To meet this demand for mortgages, banks and mortgage brokers offered home loans to just about anyone. They didn't care about the credit-worthiness of subprime mortgage borrowers. Banks simply resold the mortgages on the secondary market. This created greater risk in the financial markets.

The entrance of so many unqualified buyers into the market sent prices soaring. Many people bought homes only as investments. They exhibited irrational exuberance, a hallmark of any asset bubble.

In 2005, homebuilders finally caught up with demand. When supply outpaced demand, housing prices started to fall. New home prices fell 22% from their peak of $262,600 in March 2007 to $204,200 in October 2010. That burst the bubble. 

But the Fed ignored these warnings. The Financial Crisis Inquiry Commission found that the Fed should have set prudent mortgage-lending standards. Instead, it only lowered interest rates.

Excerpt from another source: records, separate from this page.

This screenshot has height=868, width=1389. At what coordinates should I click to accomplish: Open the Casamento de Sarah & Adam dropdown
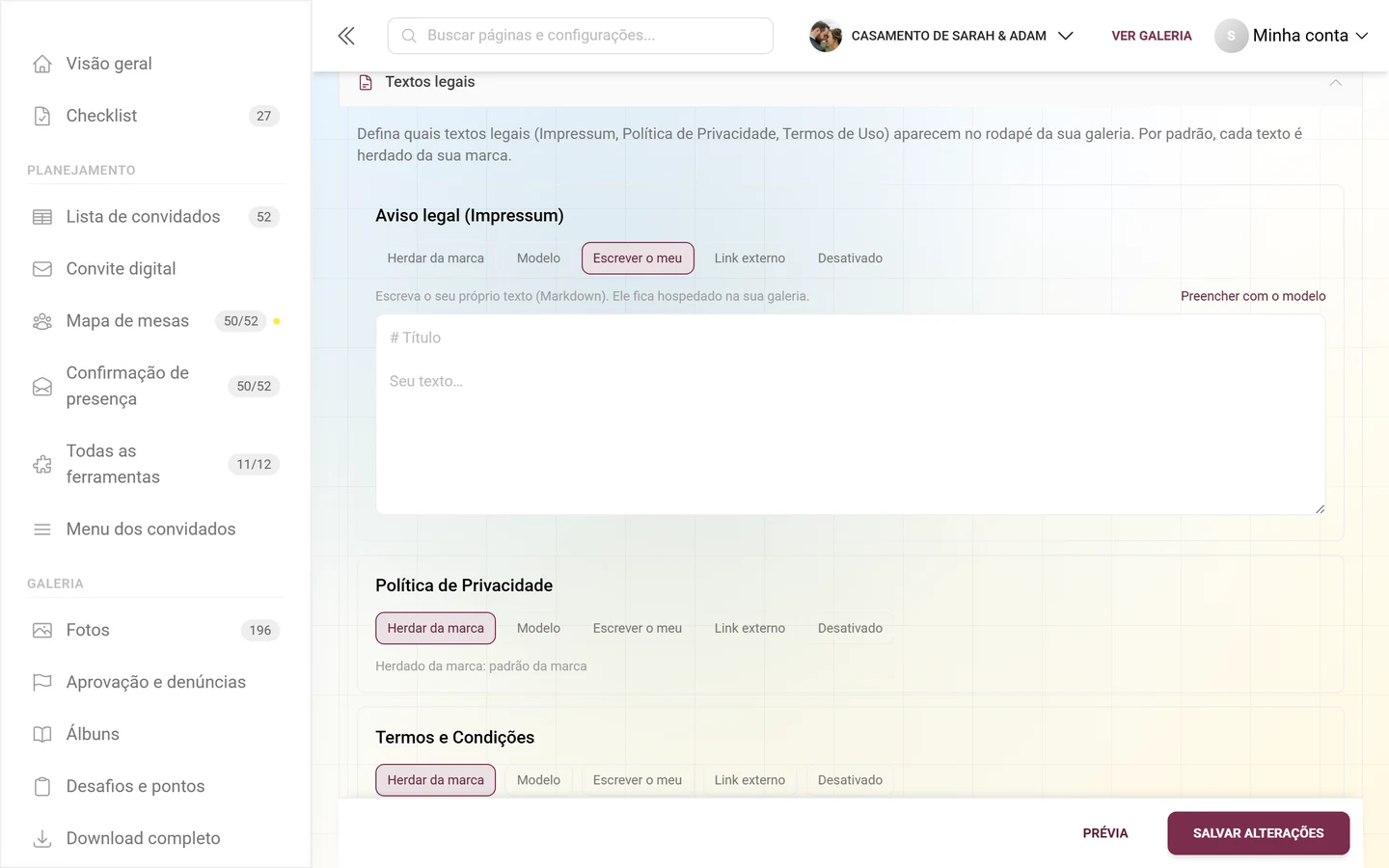[x=941, y=36]
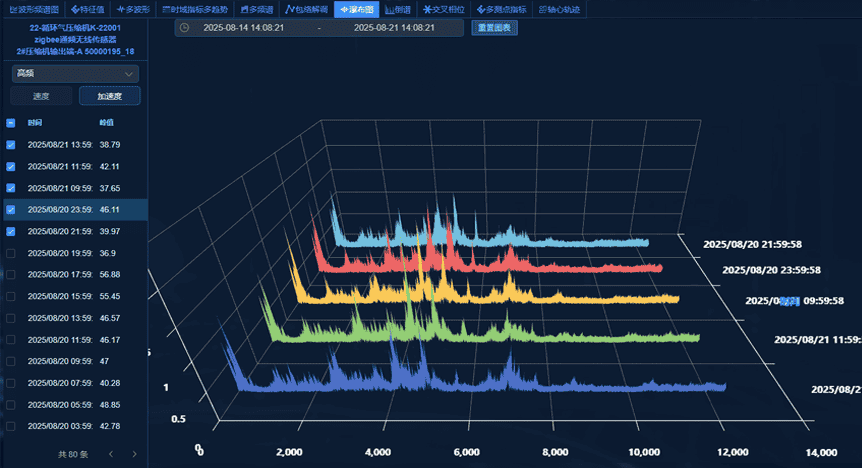
Task: Click the clock icon in date range
Action: [x=185, y=27]
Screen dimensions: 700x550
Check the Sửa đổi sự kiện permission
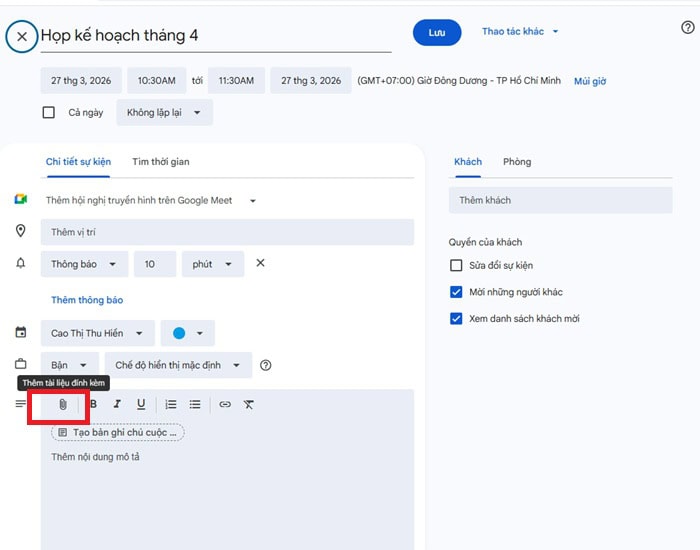456,266
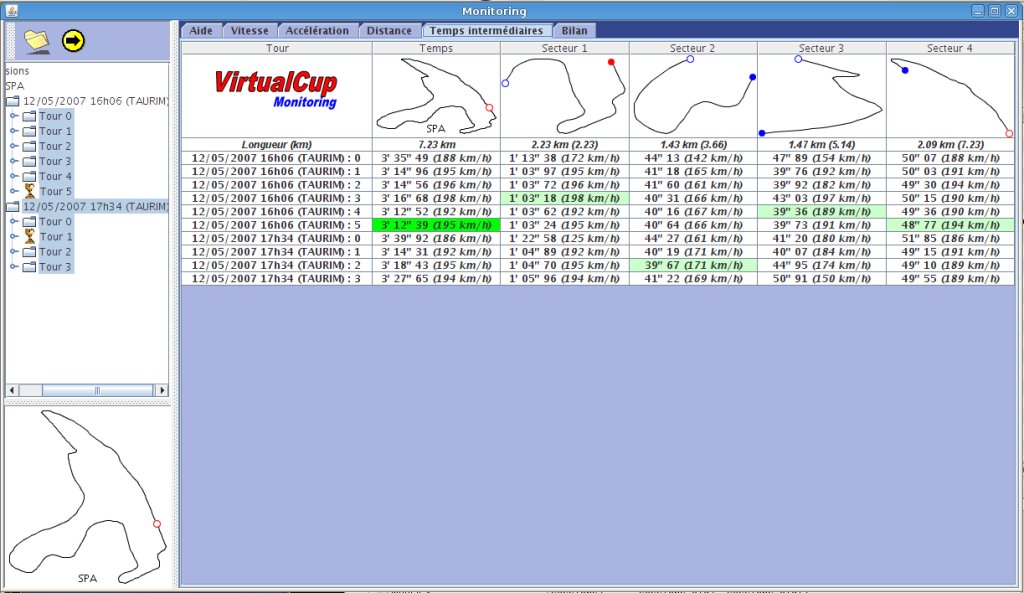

That generally gives the economy enough liquidity to fuel growth.

The Fed underestimated the size and impact of the subprime mortgage crisis in 2006. Many of the subprime purchasers were individual investors, pension funds, and retirement funds. They invested more heavily in hedge funds, spreading the risk throughout the economy.

The Housing Market Outlook in 2021

The housing market in 2021 will not collapse, but will be buffeted by several conflicting forces. On the positive side, the Fed has promised to keep interest rates low, spurring homebuying. Vaccines will become more widely available, ending the pandemic by September 2021, some experts predict.

Corelogic's Hepp believes that the "forces that drove the housing market expansion in 2020 will continue. These include a desire for more space for those who continue to work from home and a preference for suburban living over crowded urban spaces." Some analysts predict that housing will remain the strongest major sector of the economy.

The economic damage from the pandemic will continue to affect the housing market in 2021. Record levels of unemployment will result in rising numbers of mortgage delinquencies and foreclosures. This will peak in July 2021, according to CoreLogic, without causing a real estate collapse. By that time, improvement in the economy overall as a result of the vaccine will lift the housing market with it.